(DATA SHOWN)

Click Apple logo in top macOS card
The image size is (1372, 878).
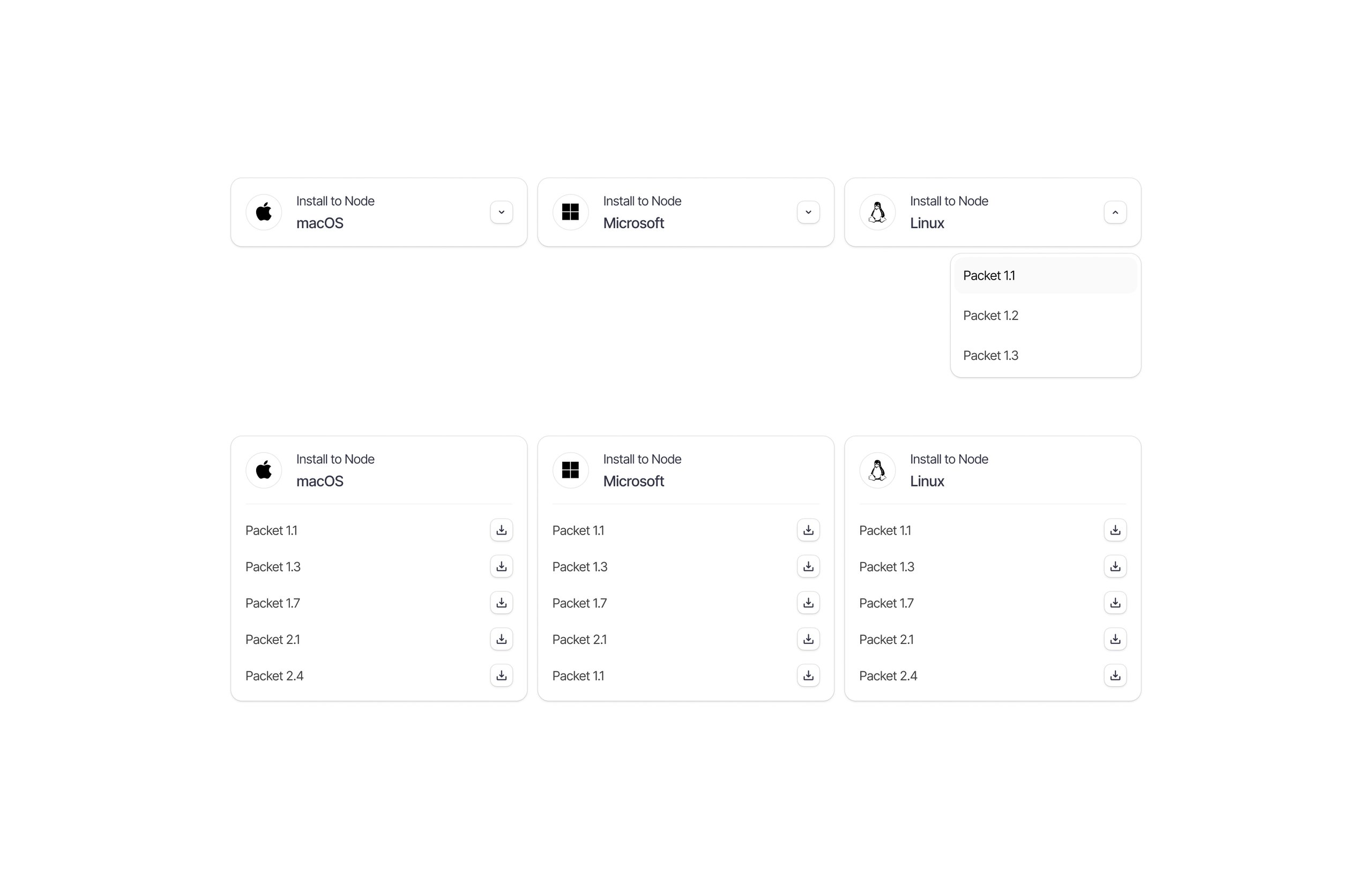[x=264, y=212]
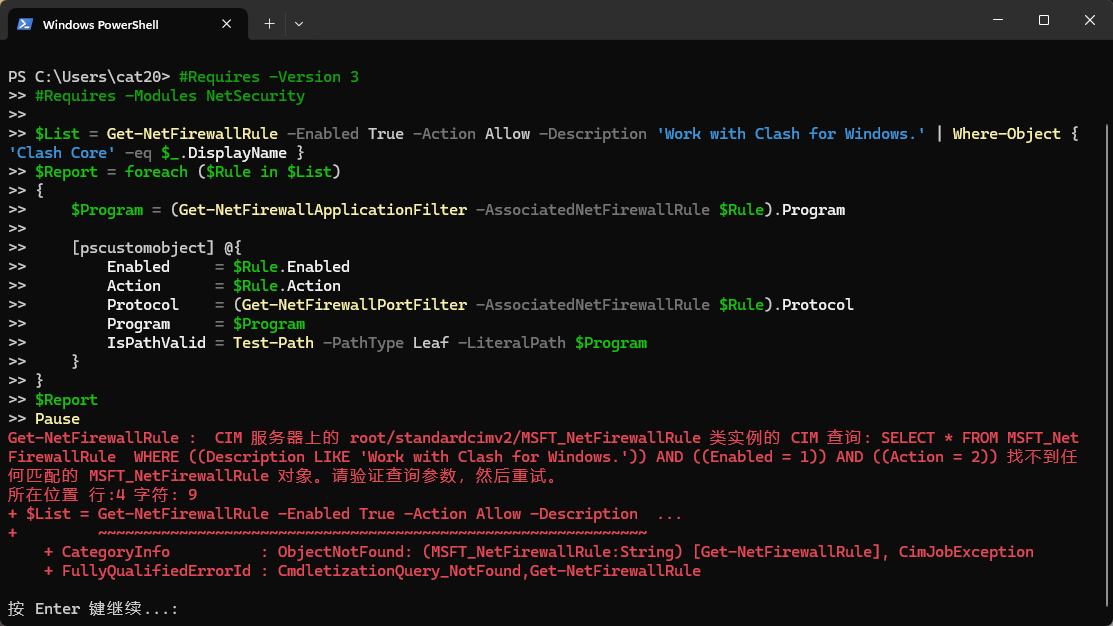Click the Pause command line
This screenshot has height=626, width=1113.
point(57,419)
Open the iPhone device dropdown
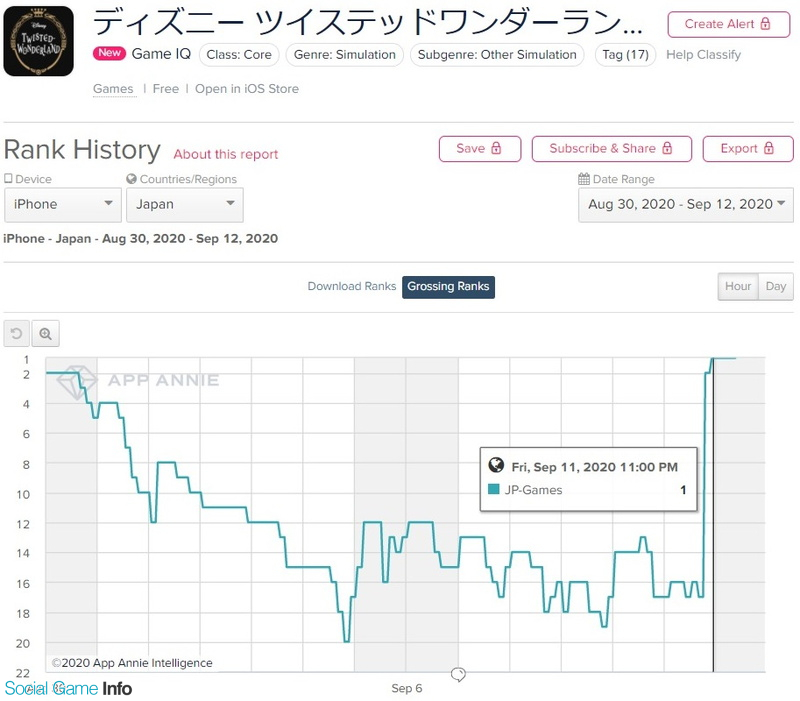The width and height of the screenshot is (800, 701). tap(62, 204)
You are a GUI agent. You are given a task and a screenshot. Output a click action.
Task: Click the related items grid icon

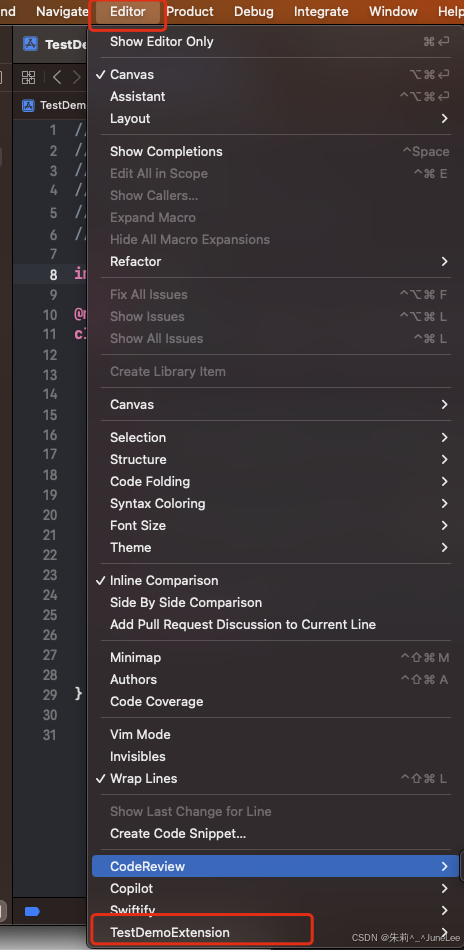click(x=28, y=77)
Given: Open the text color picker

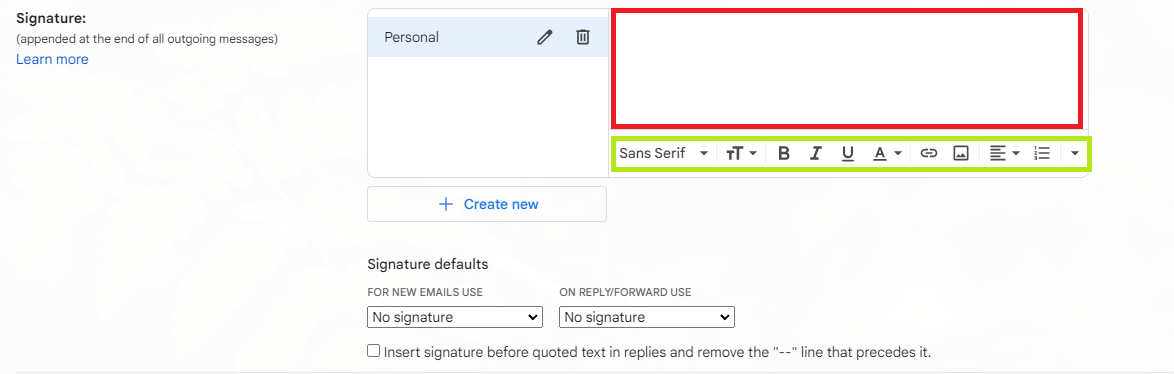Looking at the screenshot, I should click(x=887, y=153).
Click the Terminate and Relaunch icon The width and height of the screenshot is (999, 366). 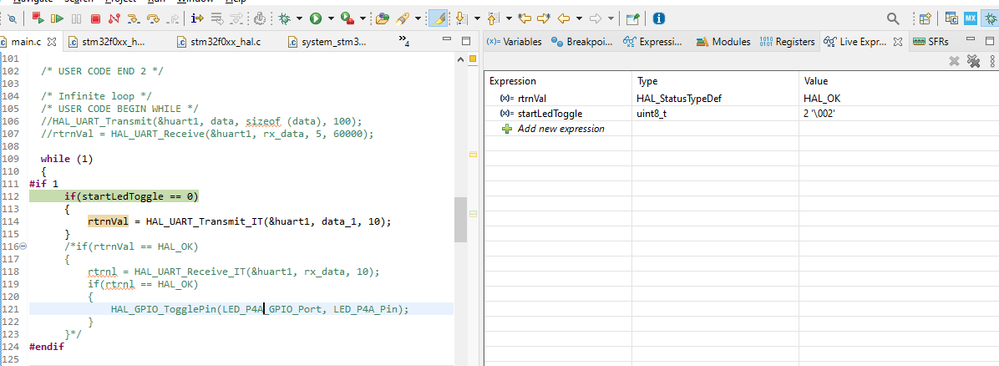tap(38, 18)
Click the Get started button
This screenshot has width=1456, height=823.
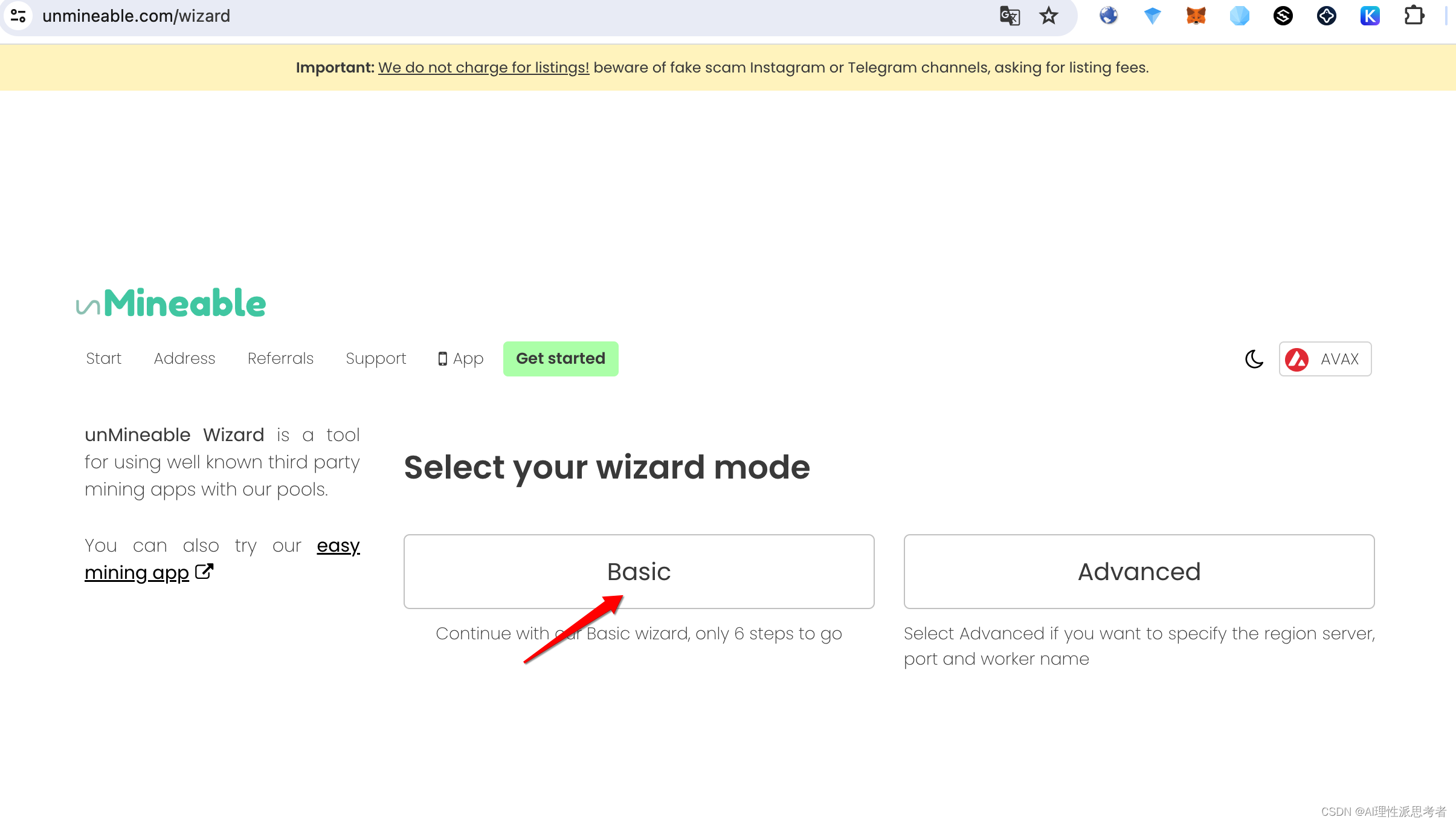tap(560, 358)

(End DATA SHOWN)

*WHAT YOU SHOULD DO*
Retype the lines above exactly as they appear, from the line containing "The image size is (1372, 878)." through the line containing "You are a GUI", and leave out any pictures.

*TASK ANSWER*
The image size is (1372, 878).
[x=264, y=212]
Click the Pause command line
This screenshot has height=626, width=1113.
point(57,419)
Open the iPhone device dropdown
The width and height of the screenshot is (800, 701). tap(62, 204)
You are a GUI agent. You are given a task and a screenshot. Output a click action.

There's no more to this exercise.